═════ DATASET EXCERPTS ═════

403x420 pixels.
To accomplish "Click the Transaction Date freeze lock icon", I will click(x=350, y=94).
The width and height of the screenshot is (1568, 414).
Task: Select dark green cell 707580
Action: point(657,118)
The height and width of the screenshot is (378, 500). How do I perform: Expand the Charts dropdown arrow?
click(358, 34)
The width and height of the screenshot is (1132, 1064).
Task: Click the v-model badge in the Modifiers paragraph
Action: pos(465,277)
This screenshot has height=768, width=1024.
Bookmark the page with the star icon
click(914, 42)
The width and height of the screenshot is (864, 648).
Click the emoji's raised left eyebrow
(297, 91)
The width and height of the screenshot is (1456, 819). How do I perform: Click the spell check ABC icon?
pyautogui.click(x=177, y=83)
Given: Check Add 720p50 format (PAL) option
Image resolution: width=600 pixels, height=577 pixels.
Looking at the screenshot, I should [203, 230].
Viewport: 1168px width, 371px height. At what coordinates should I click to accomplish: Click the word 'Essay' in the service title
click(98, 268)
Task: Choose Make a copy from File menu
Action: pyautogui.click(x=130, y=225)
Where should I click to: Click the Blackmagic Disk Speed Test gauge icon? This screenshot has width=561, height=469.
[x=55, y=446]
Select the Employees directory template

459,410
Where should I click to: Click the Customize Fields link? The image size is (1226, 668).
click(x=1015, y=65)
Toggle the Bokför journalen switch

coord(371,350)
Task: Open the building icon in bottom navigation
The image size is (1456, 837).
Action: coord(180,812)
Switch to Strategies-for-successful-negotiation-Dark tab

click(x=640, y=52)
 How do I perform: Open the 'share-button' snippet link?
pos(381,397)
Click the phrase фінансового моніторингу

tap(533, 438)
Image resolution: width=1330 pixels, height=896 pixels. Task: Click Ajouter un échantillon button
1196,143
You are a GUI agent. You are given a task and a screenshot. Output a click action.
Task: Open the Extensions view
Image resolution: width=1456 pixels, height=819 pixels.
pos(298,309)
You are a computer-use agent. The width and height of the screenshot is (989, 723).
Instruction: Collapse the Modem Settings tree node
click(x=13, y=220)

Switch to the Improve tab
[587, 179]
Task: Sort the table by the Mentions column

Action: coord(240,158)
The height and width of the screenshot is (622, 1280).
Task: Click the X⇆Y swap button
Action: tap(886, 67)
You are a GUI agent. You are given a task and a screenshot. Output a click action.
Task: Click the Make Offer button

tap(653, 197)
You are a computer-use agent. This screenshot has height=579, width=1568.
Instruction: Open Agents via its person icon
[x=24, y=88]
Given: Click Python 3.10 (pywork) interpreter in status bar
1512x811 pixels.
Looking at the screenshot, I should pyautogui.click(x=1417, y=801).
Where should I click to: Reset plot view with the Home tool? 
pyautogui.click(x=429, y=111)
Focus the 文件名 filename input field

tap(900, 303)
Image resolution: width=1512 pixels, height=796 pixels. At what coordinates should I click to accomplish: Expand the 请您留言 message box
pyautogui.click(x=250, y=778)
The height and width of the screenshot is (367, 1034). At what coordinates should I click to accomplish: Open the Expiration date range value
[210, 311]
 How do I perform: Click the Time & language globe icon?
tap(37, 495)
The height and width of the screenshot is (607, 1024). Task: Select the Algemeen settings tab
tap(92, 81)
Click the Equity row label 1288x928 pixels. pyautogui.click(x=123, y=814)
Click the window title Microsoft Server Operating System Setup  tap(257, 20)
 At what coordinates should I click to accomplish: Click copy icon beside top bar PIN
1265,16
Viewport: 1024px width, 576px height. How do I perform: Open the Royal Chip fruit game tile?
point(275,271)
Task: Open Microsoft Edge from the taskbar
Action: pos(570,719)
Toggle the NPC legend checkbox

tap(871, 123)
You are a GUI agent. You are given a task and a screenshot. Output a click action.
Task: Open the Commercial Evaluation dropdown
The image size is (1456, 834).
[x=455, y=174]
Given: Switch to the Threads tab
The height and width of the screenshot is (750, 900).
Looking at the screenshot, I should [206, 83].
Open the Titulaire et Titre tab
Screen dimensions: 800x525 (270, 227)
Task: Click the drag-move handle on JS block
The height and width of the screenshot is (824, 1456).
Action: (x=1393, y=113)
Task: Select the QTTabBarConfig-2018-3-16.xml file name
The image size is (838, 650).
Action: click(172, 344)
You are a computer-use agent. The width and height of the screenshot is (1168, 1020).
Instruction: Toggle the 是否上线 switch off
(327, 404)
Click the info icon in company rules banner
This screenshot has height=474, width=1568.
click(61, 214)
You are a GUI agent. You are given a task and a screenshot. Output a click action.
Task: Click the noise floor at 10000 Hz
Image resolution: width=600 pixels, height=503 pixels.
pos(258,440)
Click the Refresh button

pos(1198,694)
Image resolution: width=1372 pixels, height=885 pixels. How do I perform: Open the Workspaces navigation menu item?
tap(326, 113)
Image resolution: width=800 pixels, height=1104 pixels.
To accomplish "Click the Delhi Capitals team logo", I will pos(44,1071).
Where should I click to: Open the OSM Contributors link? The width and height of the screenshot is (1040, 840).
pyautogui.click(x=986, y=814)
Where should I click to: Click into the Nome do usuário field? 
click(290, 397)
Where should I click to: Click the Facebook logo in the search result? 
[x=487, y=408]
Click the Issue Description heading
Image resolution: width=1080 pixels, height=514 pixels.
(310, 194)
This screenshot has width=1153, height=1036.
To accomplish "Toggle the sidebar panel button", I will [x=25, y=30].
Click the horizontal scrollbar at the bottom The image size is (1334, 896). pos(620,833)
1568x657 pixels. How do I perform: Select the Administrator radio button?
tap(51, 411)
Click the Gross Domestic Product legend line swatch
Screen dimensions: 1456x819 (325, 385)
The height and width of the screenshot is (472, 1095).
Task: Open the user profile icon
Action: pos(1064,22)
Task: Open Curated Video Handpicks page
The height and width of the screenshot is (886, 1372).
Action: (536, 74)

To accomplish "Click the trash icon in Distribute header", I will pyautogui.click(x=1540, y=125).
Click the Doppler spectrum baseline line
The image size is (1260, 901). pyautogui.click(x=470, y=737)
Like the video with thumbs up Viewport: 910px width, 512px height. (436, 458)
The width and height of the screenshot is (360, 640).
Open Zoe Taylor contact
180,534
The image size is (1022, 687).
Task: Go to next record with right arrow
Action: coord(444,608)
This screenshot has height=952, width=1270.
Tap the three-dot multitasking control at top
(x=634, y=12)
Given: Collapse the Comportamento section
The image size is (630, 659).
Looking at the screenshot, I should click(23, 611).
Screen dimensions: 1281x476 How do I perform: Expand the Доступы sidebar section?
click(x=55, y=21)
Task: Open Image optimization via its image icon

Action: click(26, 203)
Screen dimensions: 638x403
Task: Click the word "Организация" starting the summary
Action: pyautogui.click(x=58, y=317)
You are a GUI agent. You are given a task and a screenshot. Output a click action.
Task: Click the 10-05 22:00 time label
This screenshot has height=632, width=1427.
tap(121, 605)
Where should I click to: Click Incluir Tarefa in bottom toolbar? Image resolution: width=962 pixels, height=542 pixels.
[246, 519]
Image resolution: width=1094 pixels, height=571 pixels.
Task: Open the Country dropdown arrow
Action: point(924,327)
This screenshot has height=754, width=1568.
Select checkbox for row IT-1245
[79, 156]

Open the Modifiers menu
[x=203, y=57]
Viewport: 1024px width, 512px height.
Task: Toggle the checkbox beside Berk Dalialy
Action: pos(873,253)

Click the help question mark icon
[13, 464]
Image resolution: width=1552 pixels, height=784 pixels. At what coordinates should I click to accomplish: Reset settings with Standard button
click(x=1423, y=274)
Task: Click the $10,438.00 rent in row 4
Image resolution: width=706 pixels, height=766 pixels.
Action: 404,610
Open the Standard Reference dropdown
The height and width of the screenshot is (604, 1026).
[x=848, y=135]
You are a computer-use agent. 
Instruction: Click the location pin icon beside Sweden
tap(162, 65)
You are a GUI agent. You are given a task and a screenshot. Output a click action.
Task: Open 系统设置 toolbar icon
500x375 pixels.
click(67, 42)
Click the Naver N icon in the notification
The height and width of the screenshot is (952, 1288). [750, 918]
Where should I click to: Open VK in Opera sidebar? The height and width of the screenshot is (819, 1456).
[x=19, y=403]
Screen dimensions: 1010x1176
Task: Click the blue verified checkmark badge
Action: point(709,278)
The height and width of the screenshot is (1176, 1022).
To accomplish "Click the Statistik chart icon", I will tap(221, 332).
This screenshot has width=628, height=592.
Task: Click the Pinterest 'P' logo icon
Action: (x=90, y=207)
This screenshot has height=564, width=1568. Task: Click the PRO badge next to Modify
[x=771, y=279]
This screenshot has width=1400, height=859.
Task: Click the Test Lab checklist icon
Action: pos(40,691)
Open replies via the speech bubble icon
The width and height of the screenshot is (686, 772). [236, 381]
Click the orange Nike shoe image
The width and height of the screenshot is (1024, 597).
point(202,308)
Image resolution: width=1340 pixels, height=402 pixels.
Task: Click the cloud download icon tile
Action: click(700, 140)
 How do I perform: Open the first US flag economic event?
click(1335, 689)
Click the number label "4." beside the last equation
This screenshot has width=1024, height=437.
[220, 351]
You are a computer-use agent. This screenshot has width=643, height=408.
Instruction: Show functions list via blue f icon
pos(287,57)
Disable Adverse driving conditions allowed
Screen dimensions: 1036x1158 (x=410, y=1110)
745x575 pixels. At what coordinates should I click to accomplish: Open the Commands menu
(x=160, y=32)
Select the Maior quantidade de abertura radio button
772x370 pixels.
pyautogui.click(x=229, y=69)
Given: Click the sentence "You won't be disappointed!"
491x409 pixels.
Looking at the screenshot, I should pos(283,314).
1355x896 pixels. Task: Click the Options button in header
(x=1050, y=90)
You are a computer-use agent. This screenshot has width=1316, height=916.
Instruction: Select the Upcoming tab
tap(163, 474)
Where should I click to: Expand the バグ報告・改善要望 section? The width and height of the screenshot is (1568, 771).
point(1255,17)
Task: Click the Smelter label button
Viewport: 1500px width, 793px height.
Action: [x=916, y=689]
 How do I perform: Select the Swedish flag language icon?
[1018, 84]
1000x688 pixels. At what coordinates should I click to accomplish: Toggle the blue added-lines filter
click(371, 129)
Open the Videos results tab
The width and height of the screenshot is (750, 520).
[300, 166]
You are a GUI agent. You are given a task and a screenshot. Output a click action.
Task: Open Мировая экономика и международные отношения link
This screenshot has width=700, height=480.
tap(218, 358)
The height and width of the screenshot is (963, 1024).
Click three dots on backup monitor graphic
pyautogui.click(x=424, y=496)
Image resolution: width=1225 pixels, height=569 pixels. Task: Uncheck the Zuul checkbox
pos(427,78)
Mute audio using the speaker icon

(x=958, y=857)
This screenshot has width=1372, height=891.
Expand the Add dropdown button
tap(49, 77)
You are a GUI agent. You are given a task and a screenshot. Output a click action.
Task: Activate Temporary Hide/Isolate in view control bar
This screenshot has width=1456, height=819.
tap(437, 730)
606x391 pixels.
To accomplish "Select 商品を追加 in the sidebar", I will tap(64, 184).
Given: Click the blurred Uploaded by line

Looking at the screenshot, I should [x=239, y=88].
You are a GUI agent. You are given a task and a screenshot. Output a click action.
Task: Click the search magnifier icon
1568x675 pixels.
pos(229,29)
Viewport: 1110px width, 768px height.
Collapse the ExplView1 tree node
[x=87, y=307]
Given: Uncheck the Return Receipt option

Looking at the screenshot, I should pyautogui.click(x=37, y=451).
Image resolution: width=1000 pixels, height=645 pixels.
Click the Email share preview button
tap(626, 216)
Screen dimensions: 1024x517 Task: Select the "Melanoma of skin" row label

═════

WHAT YOU WILL DO
Copy out, word for word, the lines from the start of the records up to and including the line that contains "Action: point(657,118)".

CORRECT ANSWER
403x420 pixels.
To accomplish "Click the Transaction Date freeze lock icon", I will click(x=350, y=94).
The width and height of the screenshot is (1568, 414).
Task: Select dark green cell 707580
Action: point(657,118)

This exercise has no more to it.